What is "complete coverage" anyway - testing all public methods with all allowed input types (and possibly some that are not allowed to test the correct error handling)? This is probably not even realised for numpy right now, so I generally second that idea. In particular, it would probably needlessly delay acceptance of some largely finished packages that are otherwise ready for inclusion.
I would probably put a somewhat stronger emphasis than "Unit tests are encouraged..." into the guidelines for any newly developed or revised code, also to encourage test-driven development practices.
> Regardless, probably the most important starting point is to determine
> the framework (Mark already began this discussion, so I've pasted his
> message below - sorry to hijack the thread, but I'm hoping to use the
> guideline documents to organization the discussion). Once that's
> decided, we can discuss the best arrangement and policies for how to
> organize tests.
> On that topic, prompted by Mark's comments below, I'll clarify that
> the "using nose" that I had in mind in my earlier comments was to use
> nose as it is, using only built-in plugins that seem to be fairly
> stable as it stands right now (although I've never personally used it
> with python 3.x - has anyone?). My experiences with nose have been
> pretty painless, and it's nice that it allows us to combine most of
> the different testing options into one framework (in particular, the
> combination of doctests and tests in a separate "tests" directory is
> attractive). It might be reasonable to use nose as a unit test
> framework, and then have a separate "compliance" test suite that might
> depend on external tools (as suggested by both Paul and Vicki). I
> think having 4 different test suites as (at least, I think) suggested
> by Paul might be a bit burdensome, though.

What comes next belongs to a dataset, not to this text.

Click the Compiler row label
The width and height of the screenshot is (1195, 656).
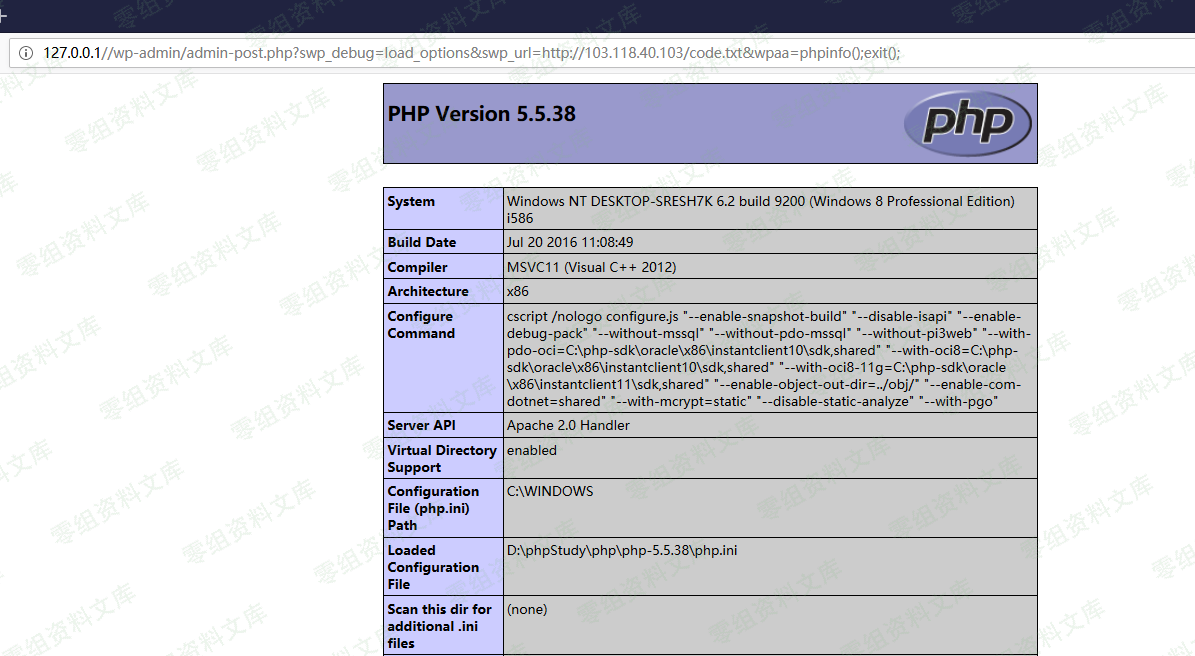[417, 268]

I can confirm nose-1.0.0 supports Python 3 - just about as well as Python 2.x, afaikt (Python 3 support indeed seemed to have stalled until a few months ago, allowing the impression nose development was not very much alive...).
I found Mark's comments about numpy and nose possibly a bit confusing - numpy.test() definitely depends on nose, and in fact I cannot find vastly different behaviour in the current numpy master to calling nosetests directly. For example, calling nosetests2.7 [3.2] in site-packages/numpy is running 3615  tests with 10  errors, while numpy.test('full') runs 3609  tests with 4  known failures with the respective python versions. So the main difference seems to be the way nosetests deals (or deals not) with tests decorated as known failures or otherwise to be skipped. But otherwise, as you can call nosetests in the "tests" subdir of every subpackage, it allows of course for quote some more flexibility.
> Has anyone actually used py.test for a project that can chime in and
> give a sense of how it compares to nose? The last time I looked it
> wasn't nearly as well-documented as it seems to be now, so it may be a
> better alternative...
I have no experience with it - so personally, and also because there are plenty of examples in the numpy/scipy code etc. to build on, I am biased towards nose, but of course this does not mean one should exclude a possibly superior alternative (especially not at this point).
> On Fri, Jul 8, 2011 at 12:57 PM, Mark Sienkiewicz <sienkiew at stsci.edu> wrote:
>>>> As for the testing framework, we were thinking nose
>>>> (http://somethingaboutorange.com/mrl/projects/nose/1.0.0/). Nose is
>>>> very nice for a project like this because it's super easy to run and
>>>> also easy to write tests with, but is also compatible with the stdlib
>> "use nose" is a little ambiguous. numpy "uses nose" but if you look
>> inside numpy.test() it looks like of like they implemented their own
>> testing system using nose as a library. I've never succeeded in using
>> nosetests to run the numpy tests, for example.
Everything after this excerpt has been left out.